Um mau negócio, que poderia ter sido um bom negócio, mas que não chegou a ser propriamente bom, embora parecesse e pudesse ser bom, naquela época, ainda que não tenha sido totalmente ruim, no qual o dinheiro investido não está de todo perdido, porque ainda pode ser recuperado, desde que apareça uma alma generosa que esteja disposta a pagar 1,3 bi por algo que vale uns 180 milhões. Claro que você não entendeu, e quem tentou explicar entendeu menos ainda.

Uma CPI para esclarecer isso, segundo a base governista, seria aceitável — mesmo porque tem o apoio regimental para isso — desde que se investigue junto tudo o que se relacione a qualquer dúvida que persista desde a criação do Universo. O STF mandou restabelecer a chamada regra constitucional, mas nem por isso o avião pousou tranquilamente.

O fato é que em consequência de todos esses imbróglios, somados ao desequilíbrio das contas públicas, ao controle descontrolado da inflação e a toda a desordem administrativa que se acumula, o balão da presidente perde gás.

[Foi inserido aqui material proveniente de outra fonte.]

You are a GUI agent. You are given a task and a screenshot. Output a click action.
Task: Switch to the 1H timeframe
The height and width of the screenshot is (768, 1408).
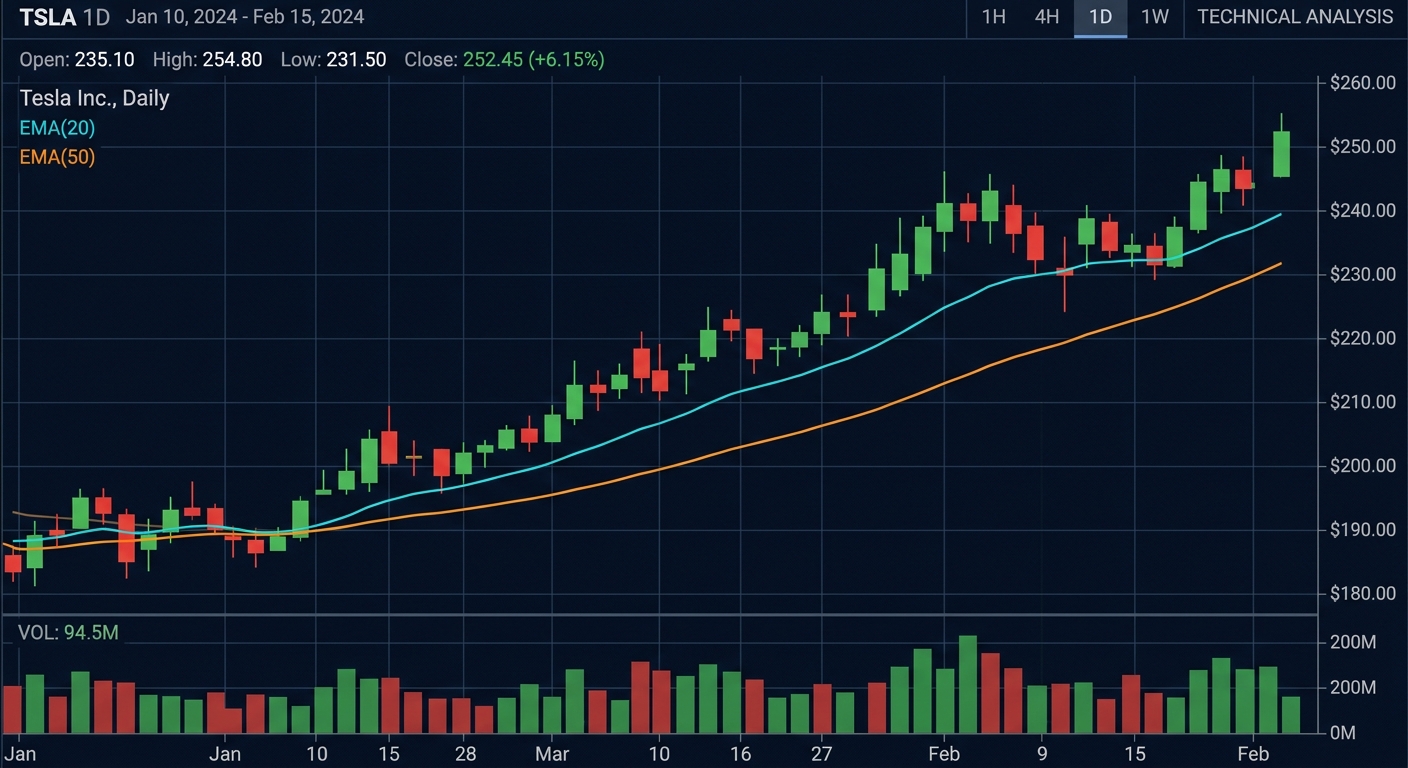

Alguns aliados pedem socorro ao Criador em suas duas versões: a divina e a terrena, cuja rempli-de-soi-même, como um clássico ponta direita ciscador, faz que vai mas não vai.

No pronunciamento republicano em rede nacional em comemoração ao Dia do Trabalho e à sua candidatura, a presidente abriu seu saco de bondades — aumentou a Bolsa Família em 10% e corrigiu a tabela do Imposto de Renda para o ano que vem — com a mesma expressão de alegria com que alguém toma uma injeção contra a gripe.

Há algo no ar e não é céu de brigadeiro.

Este artigo foi originalmente publicado no Blog do Noblat, em 2/5/2014.

Um comentário para “Céu sem brigadeiro”

  1. O Vaia é craque, não é ponta direita ciscador, e centro avante matador.

    A compra da usina parece a história da compra da vaca leiteira, que dava 15 litros dia, pelo preço pago a vaca não viveria tempo suficiente para se pagar, mas que dava leite dava. Um mau negócio. Vender a vaca será outro mau negócio.

    O discurso da Dilma foi significativo, mostrou sua insegurança e timidez. Não é aquela que pediu a reforma política por uma constituinte plebicitária. Quando age por sua cabeça é povo, quando age pela cabeça dos aspones politiqueiros claudica.

    Vaia tem razão, há algo no ar e não é só aeroLula, é o próprio Lula.